No problem. And your baby GPP is darling!


----------



## MikeCow1 (Mar 19, 2013)

It is coco coir, right? Probably wood mites in the coir. I'm trying freezing mine first before soaking it. It doesn't take long for them to really infest it. Harmless to your tort, though


----------



## GeoGpp1012 (Mar 19, 2013)

MikeCow1 said:


> It is coco coir, right? Probably wood mites in the coir. I'm trying freezing mine first before soaking it. It doesn't take long for them to really infest it. Harmless to your tort, though



Yes it is coco coir and I always freeze it but good to hear they won't hurt him that's a relief


----------



## LLLReptile (Mar 19, 2013)

Wood mites, or spring tails. We commonly recommend adding spring tails to frog enclosures to help eat the feces and other detritus from plant matter. Removing feces and old food as quickly as possible helps keep spring tail populations down. They're actually a popular food item for small dart frogs, and we sell cultures of them for amphibian keepers. 

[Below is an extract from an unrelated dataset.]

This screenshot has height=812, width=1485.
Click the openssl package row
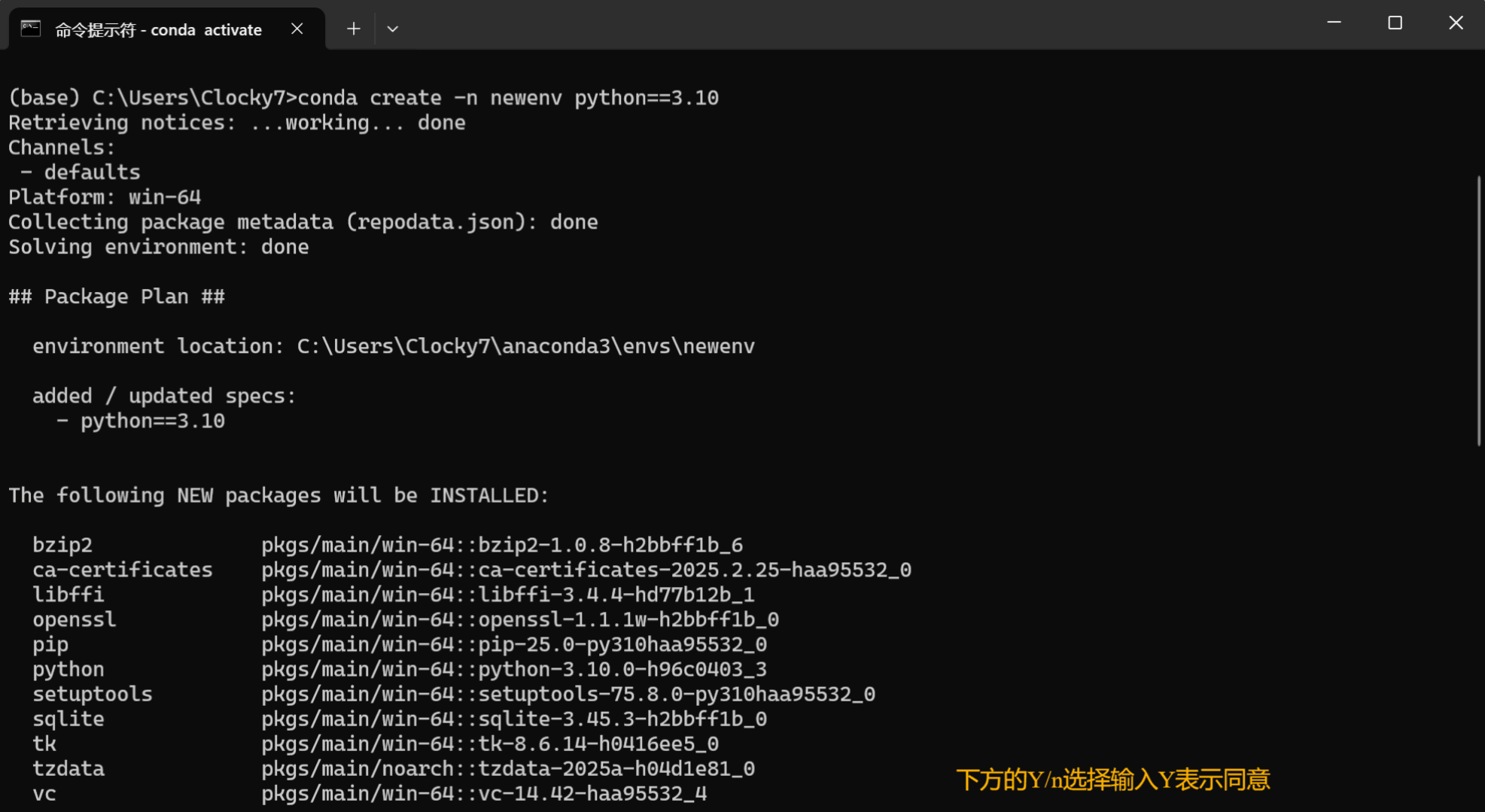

In moderate quantities, they're harmless to your tortoises. Even really large numbers of them are pretty harmless, unless your tortoise has an injury/open wound (and I am sure yours does not!). Letting the enclosure dry out some and ensuring there isn't much for them to eat in the cage will also help keep numbers down.

-Jen


----------



## GeoGpp1012 (Mar 19, 2013)

LLLReptile said:


> Wood mites, or spring tails. We commonly recommend adding spring tails to frog enclosures to help eat the feces and other detritus from plant matter. Removing feces and old food as quickly as possible helps keep spring tail populations down. They're actually a popular food item for small dart frogs, and we sell cultures of them for amphibian keepers.
> 
> In moderate quantities, they're harmless to your tortoises. Even really large numbers of them are pretty harmless, unless your tortoise has an injury/open wound (and I am sure yours does not!). Letting the enclosure dry out some and ensuring there isn't much for them to eat in the cage will also help keep numbers down.
> 
> -Jen



Thanks I panicked when I saw them...I'm super protective of my little guy...I cleaned out all the substrate today just to make myself feel better ..think I'm gonna make a habit of doing this every 2 to 3 months ....I've only had him for 8 weeks


----------